Em conclusão, a Lei nº 14.112/2020 trouxe consigo uma expressiva reforma no Direito da Insolvência pátrio, o que inclui a adição de ferramentas que antes não estavam à disposição do devedor em prol da equalização de seu passivo. Como é de se esperar, os novos institutos trazem à tona novas dúvidas, cabendo aos operadores do Direito manejar o ordenamento legal em prol da obtenção de soluções adequadas, sendo certo que persistirá em voga a constante construção jurisprudencial do regime restruturatório pátrio.


[1]  MIRANDA, Francisco Cavalcanti Pontes de. Tratado de Direito Privado. t. XXV. Rio de Janeiro: Editora Borsoi, 1959, p. 69.

[2] TEPEDINO, Gustavo; BARBOZA, Heloisa Helena; MORAES, Maria Celina Bodin de. Código Civil interpretado conforme a Constituição da República. v. II. 2ª ed. rev. e atual. Rio de Janeiro: Renovar, 2014, p. 664.

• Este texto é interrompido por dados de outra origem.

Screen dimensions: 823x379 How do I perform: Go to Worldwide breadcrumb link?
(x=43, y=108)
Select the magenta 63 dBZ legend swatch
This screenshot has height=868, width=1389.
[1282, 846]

[3] Nesse sentido, leciona Newton de Lucca: "Diz-se que o aval dá lugar a um obrigação 'autônoma'. Tal significa que a sua validade não está condicionada à validade da obrigação garantida. Ainda que nula a obrigação garantida, subsiste o aval, a não ser que haja um vício de forma do título. Daí dizer-se que existe no instituto do aval tanto a autonomia substancial quanto a acessoriedade formal". (DE LUCCA, Newton. O aval. Revista de Direito Mercantil Industrial, Econômico e Financeiro, v. 1, nº 53, pp. 41-71, jan./mar. 1984, p. 41).

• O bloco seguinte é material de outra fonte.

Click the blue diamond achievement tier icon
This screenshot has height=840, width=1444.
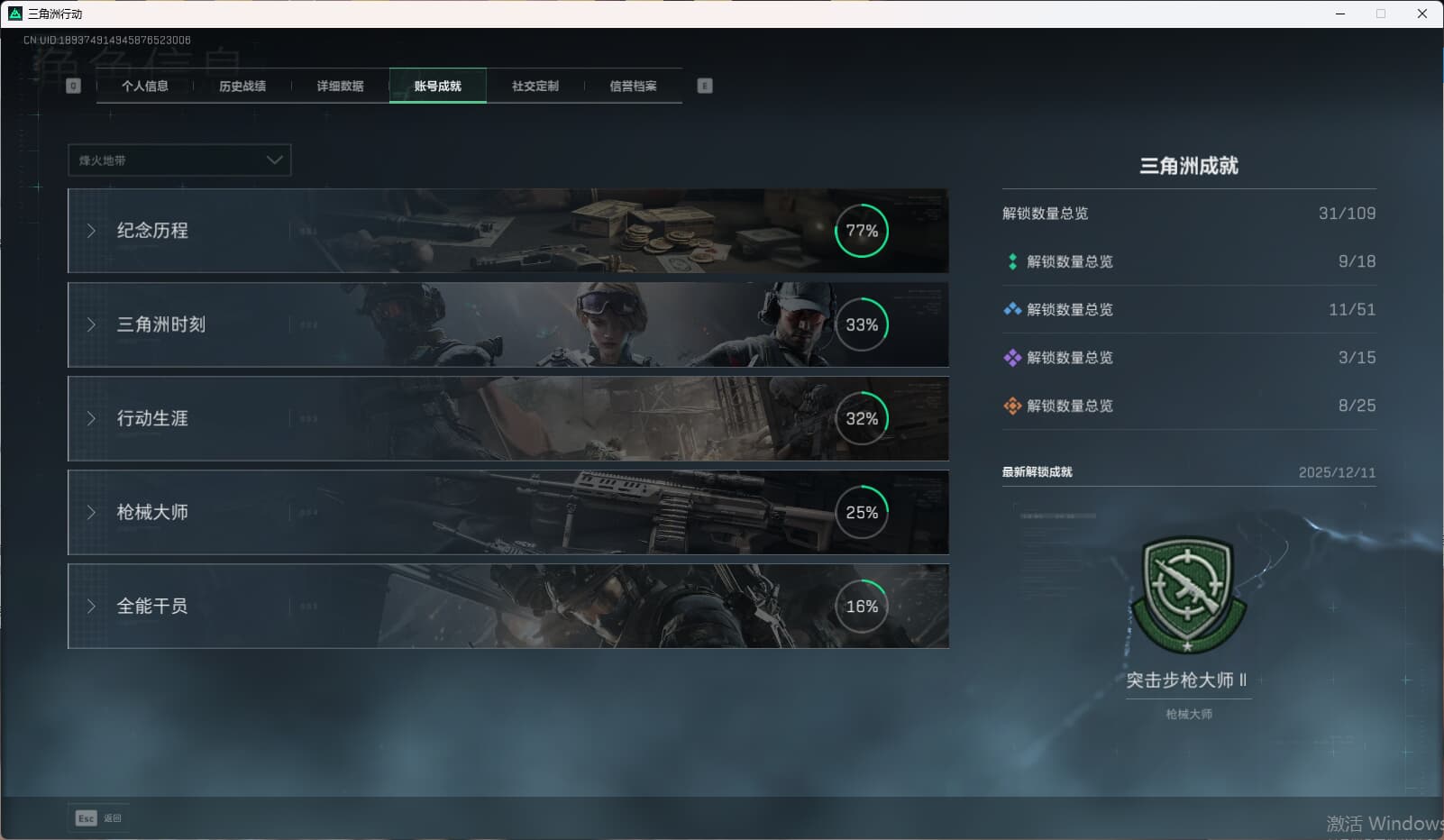pos(1012,309)
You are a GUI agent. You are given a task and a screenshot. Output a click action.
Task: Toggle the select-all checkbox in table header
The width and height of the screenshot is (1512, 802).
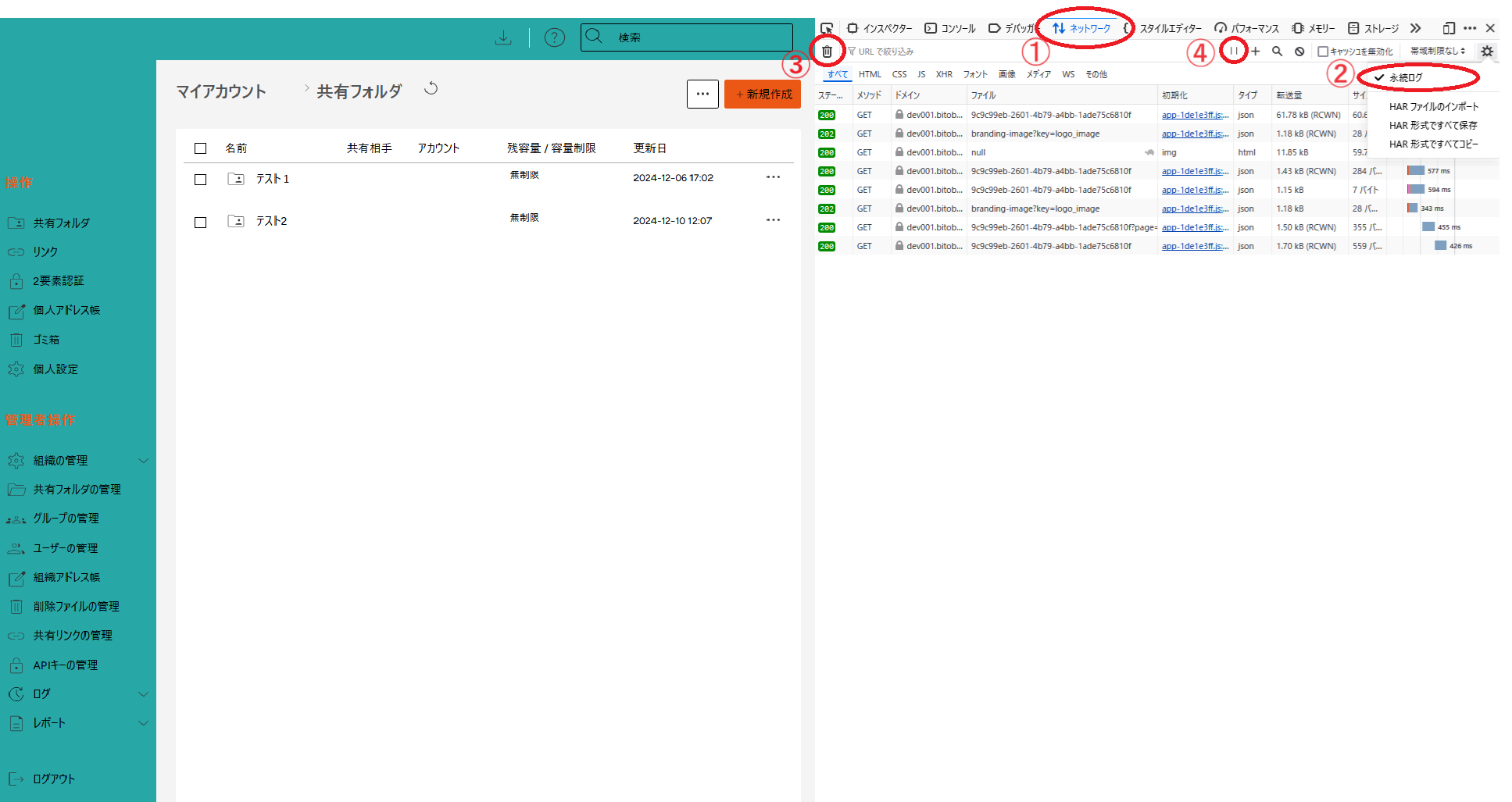pos(201,148)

[4] ALVES, Thiago Peixoto. O garantidor e a novação recuperacional. 2015. Dissertação (Mestrado em Direito Comercial) – Faculdade de Direito, Universidade de São Paulo, São Paulo, 2015, p. 36. doi:10.11606/D.2.2016.tde-24022016-165231. Acesso em: 06 mar. 2021.

[5] ULHOA, Fábio Coelho. Comentários à Lei de Falências e de Recuperação de Empresas. 14ª ed. rev., atual. e ampl. São Paulo: Thomson Reuters Brasil, 2021, p. 105.

[6] ULHOA, Fábio Coelho. Comentários à Lei de Falências e de Recuperação de Empresas. 14ª ed. rev., atual. e ampl. São Paulo: Thomson Reuters Brasil, 2021, p. 104.

[7] SACRAMONE, Marcelo Barbosa. In: TOLEDO, Paulo Fernando Campos Salles de (Coord.). Comentários à Lei de Recuperação de Empresas, pp. 123/165. São Paulo: Thomson Reuters Brasil, 2021, p. 164.